November 16, 1994|MARY CURTIUS | TIMES STAFF WRITER

JERUSALEM — Israel turned over more civil authority to the Palestinians on Tuesday in West Bank ceremonies but continued to caution that the full transfer of authority may be slowed by security concerns.

As Israeli army officers formally relinquished control of social welfare programs and tourism to Palestinian officials in Ramallah and Bethlehem, Israeli Prime Minister Yitzhak Rabin toured military bases in the Gaza Strip.

But Rabin also visited the spot where a Palestinian follower of the militant Islamic Jihad movement on Friday pedaled an explosives-laden bicycle into an Israeli checkpoint on Gaza's main north-south highway, blowing himself up along with three Israeli reserve army officers.

"We expect a more serious effort from the Palestinian Authority than we have seen thus far," Rabin said. "Continued terrorism by extreme Islamic groups, Hamas and Islamic Jihad, if it continues, can put a question mark over the basis of the agreement between us."

Rabin toured the military sites hours before leaving for a visit to the United States, where he hopes to ensure the continuation of U.S. aid for Israel. Israeli officials have been alarmed by reports from Washington that the new Republican majority in Congress may move to slash Israel's $1.2 billion in annual civilian aid.

The prime minister angered residents at the Jewish settler community of Netzarim--an isolated outpost close to Gaza City--by refusing to enter the settlement, which he has labeled a burden on security forces. He talked to settlers outside the gates of their community.

But he also sent a message to the Palestinians, insisting that "the settlements will remain in place" during the five-year interim of limited Palestinian self-rule in the territories, before the final status of the West Bank and Gaza is determined. Several Israeli Cabinet ministers have, in recent days, said that both Netzarim and dozens of isolated Jewish settlements in the West Bank will eventually have to be relocated away from Palestinian communities to ensure the settlers' safety.

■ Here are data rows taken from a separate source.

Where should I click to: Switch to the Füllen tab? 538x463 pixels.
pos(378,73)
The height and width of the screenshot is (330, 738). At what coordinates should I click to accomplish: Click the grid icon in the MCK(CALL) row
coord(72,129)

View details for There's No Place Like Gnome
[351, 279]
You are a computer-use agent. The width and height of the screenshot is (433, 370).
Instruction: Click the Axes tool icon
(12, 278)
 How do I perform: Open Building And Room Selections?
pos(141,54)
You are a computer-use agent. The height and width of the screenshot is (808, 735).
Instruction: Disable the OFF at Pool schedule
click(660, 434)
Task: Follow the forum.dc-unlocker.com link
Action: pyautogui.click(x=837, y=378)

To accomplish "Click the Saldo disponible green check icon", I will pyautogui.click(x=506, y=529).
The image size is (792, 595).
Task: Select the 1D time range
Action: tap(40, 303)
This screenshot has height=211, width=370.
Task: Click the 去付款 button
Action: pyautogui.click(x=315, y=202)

But there appears to be unanimity among members of the left-leaning Cabinet that no such relocations should occur now. "That would be giving in to terrorism," said Education Minister Amnon Rubinstein.

Palestinians on Tuesday also celebrated their Independence Day--marking the day six years ago when the Palestine National Council, meeting in Algeria, declared an independent state of Palestine.

"What was once a dream has today become a reality. We are in our homeland," PLO Chairman Yasser Arafat told a rally of an estimated 7,000 people in Gaza City. In the West Bank, celebrations were mostly low-key, with schoolchildren marking the occasion by singing the Palestinian anthem and saluting the Palestinian flag.

Palestinians in the West Bank say that they have yet to see real benefits from the peace framework that Israel and the Palestine Liberation Organization signed more than a year ago. Palestinian self-rule exists in Gaza and in the West Bank town of Jericho, and Israeli soldiers have largely pulled out of those areas.

But the Israeli military presence in the West Bank remains a reality of daily life. Negotiations between Israel and the Palestinians on Israeli redeployment out of much of the West Bank, and the hand-over of responsibility for security there to the Palestinians, are proceeding slowly.

Israeli officials worry that the Palestinian won't be able to ensure the safety of some 140,000 Jewish settlers in the West Bank.